§ SUPPLIED DATA
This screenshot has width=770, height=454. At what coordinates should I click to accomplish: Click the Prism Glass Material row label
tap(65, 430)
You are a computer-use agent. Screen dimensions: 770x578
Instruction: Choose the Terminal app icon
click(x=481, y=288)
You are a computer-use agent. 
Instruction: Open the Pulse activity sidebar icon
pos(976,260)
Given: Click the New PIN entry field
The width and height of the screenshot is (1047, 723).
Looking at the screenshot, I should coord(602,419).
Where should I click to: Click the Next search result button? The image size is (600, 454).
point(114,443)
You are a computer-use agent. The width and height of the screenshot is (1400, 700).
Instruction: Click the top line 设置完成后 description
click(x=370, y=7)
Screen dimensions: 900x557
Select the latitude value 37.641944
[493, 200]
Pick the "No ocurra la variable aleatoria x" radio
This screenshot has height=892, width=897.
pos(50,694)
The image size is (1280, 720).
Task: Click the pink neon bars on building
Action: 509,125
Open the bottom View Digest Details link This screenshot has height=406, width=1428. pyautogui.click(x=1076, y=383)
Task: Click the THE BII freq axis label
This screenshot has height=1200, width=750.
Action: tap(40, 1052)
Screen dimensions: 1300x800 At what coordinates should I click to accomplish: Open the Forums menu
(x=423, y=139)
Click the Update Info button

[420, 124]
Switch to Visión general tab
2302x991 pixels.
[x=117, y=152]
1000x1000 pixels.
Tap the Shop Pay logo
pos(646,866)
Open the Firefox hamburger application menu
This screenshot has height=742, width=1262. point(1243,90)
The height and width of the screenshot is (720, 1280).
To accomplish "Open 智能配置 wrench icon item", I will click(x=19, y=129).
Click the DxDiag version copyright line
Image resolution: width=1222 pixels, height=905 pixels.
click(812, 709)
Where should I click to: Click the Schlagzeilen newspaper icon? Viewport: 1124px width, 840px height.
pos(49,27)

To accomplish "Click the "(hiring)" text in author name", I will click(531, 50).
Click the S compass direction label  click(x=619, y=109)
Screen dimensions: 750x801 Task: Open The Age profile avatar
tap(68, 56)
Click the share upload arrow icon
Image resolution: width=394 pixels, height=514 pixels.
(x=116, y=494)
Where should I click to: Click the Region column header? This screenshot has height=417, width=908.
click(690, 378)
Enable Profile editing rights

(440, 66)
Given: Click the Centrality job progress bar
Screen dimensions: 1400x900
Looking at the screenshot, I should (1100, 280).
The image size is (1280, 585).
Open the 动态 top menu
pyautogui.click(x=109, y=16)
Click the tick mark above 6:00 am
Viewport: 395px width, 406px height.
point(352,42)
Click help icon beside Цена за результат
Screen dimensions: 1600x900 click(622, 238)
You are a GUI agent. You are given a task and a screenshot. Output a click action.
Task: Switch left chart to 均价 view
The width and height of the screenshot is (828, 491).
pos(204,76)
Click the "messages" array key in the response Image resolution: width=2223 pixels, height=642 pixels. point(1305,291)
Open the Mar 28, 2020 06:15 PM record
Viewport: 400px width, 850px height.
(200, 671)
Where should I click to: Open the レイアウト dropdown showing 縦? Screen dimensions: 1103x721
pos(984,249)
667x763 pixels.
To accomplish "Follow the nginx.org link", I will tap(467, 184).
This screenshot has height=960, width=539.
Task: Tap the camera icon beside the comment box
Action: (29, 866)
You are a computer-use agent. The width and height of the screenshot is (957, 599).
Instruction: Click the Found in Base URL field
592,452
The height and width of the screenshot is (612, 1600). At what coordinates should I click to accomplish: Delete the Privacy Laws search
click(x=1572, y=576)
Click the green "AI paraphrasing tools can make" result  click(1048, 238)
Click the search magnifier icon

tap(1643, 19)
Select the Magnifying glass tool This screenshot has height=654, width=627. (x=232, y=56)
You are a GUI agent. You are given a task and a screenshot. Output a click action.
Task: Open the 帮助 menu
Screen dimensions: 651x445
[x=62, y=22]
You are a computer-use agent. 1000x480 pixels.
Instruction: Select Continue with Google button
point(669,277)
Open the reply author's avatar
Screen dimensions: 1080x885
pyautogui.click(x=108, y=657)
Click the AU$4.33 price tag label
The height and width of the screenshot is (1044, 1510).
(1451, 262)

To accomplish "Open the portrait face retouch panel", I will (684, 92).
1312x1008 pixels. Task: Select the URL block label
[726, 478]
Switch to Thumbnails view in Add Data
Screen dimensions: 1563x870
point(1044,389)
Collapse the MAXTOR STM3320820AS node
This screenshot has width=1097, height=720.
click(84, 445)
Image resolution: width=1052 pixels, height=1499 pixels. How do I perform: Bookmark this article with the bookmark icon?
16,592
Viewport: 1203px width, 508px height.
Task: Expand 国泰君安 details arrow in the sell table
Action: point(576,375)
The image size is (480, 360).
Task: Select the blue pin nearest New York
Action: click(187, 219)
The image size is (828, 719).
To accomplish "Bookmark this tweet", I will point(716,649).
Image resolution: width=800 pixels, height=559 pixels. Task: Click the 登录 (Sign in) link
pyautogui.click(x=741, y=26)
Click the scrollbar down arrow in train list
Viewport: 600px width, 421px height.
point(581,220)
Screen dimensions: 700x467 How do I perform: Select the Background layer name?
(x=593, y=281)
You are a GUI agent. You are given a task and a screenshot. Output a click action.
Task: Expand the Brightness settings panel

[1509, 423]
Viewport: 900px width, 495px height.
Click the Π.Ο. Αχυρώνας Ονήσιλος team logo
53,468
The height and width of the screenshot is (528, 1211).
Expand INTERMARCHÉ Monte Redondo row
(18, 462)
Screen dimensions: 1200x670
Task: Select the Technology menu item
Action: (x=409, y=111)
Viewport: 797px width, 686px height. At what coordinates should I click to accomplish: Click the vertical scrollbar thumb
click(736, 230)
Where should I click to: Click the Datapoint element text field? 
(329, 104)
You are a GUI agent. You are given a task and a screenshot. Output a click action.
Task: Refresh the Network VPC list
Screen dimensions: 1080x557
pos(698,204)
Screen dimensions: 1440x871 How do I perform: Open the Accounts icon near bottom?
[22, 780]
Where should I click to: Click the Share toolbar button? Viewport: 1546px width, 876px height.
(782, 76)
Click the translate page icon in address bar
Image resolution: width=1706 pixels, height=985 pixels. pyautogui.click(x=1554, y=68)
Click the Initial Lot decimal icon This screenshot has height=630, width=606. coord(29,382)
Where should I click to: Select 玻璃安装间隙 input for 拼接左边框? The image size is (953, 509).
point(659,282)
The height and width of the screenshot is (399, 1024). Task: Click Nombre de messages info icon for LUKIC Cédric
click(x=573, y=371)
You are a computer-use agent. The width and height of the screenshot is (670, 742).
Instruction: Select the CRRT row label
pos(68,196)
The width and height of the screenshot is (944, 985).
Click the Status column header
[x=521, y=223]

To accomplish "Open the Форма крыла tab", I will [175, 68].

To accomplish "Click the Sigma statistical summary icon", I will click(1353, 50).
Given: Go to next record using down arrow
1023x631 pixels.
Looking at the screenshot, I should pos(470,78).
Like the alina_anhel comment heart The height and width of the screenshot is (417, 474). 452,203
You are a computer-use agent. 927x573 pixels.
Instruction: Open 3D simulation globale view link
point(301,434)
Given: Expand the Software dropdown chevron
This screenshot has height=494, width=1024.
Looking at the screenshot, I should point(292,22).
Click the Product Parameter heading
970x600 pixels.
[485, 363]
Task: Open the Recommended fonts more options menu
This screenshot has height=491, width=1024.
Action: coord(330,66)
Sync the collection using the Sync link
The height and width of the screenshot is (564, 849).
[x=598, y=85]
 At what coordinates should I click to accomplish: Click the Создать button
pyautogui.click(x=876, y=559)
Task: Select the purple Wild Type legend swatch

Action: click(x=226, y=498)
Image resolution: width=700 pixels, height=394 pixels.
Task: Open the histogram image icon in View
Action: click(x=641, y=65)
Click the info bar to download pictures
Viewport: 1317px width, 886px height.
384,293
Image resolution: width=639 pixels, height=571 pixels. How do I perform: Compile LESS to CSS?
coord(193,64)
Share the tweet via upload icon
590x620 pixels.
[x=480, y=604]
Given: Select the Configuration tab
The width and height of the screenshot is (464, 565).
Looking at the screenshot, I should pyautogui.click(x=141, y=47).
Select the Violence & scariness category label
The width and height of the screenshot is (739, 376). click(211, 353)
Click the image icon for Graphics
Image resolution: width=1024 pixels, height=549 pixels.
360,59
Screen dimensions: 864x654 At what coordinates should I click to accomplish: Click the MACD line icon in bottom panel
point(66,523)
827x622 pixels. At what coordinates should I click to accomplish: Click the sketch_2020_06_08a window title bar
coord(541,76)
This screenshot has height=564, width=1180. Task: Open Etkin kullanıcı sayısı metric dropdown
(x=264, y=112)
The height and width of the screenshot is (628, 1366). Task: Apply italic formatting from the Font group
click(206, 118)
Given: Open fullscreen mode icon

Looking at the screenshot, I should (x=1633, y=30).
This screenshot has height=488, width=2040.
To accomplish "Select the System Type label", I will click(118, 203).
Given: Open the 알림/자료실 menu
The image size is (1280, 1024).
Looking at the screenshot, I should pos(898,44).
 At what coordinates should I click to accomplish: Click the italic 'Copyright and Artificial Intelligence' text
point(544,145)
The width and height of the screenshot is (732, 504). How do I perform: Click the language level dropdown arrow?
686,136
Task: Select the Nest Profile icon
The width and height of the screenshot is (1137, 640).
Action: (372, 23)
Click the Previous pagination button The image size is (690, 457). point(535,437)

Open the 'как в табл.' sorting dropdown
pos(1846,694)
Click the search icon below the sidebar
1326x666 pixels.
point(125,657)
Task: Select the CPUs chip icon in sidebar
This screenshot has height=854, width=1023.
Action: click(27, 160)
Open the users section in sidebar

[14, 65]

§ EXERCISE PROMPT
Filter the listing above so that only lines holding the word "tweet" remain, and report those lines.

§ REPLY
To accomplish "Bookmark this tweet", I will point(716,649).
Share the tweet via upload icon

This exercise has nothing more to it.